So you want to be a writer? Write. Don’t write about how you want to write. Just write. Write anything. At first it’ll be crap. Don’t worry about that. Just keep writing. Getting published doesn’t make you a writer; writing does.
You won’t find your voice as a writer by pondering it over coffee at Starbucks. You won’t find it for $49.95 at some workshop. You’ll find it by writing. Those authors you admire found their style by writing hundreds upon hundreds of thousands of words no one will ever read.

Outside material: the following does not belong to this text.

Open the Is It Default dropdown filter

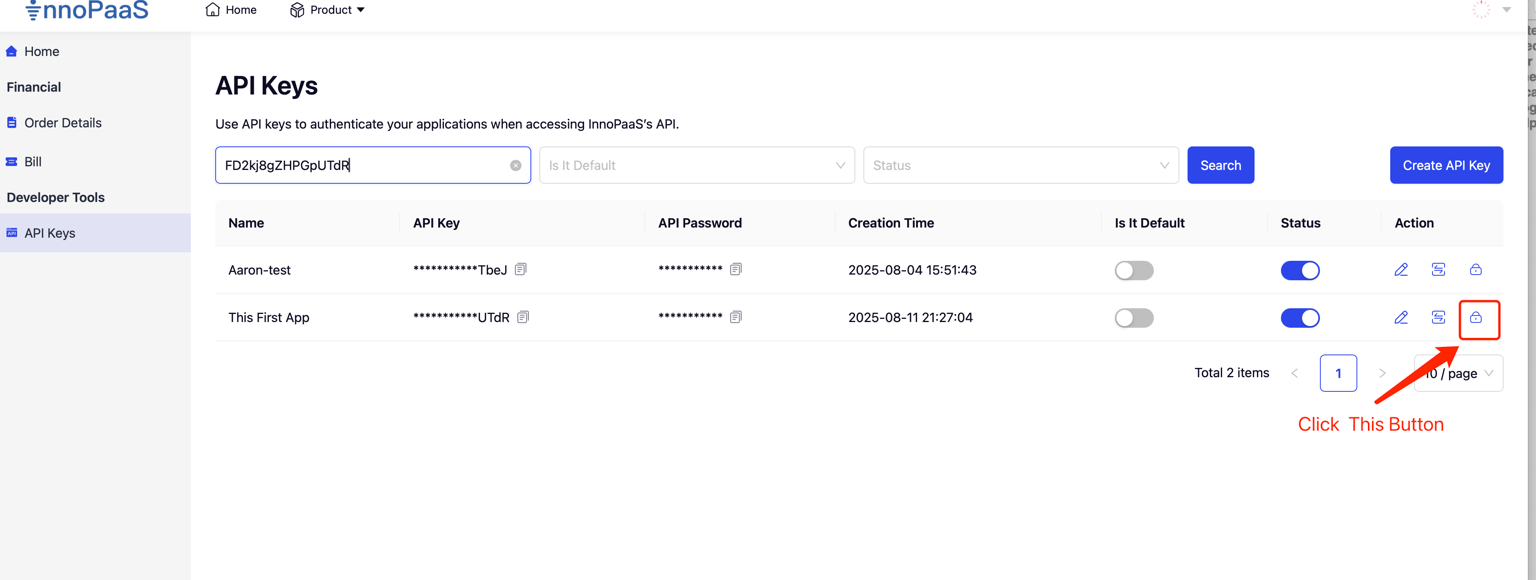tap(697, 166)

You don’t need a degree to write. You don’t need a hundred credit hours and a letter of recommendation. You need a story. If your language skills aren’t up to par, by all means take an English class. Education won’t hurt you. But remember, spelling and grammar are not the story. The story is your raw material; spelling and grammar are merely tools. But whatever you do, make sure you know the difference between “your” and “you’re” as well as “there,” “they’re” and “their.” And it probably wouldn’t hurt to look up the definition of “literally.” Apparently that’s a tough one for some people.
If you want to write, then you probably love to read. That’s good. Read everything you can get your hands on. Read the classics, read the trash novels in the paperback rack at the pharmacy, read the newspaper, read magazines. Reading bad writing can be every bit as beneficial as reading good writing. It’s like buying a car: you have to test drive a few to figure out what you like, and the best way to figure out what you like is by determining what you don’t.
Write about what interests you. You’ll be much more likely to complete a project when you appreciate the subject matter. Finish what you start. Start with an idea, flesh it out, edit it, and rewrite it. You may surprise yourself and find that the essay or short story you thought was a dog has actually turned out better than you thought. If you become a journalist or freelancer you’ll spend many hours writing about topics dictated by editors, so now while you can, write what you want. Write what you would like to read.
More than anything, write. Sitting around bloviating about how you want to write won’t make you a writer. Only writing will.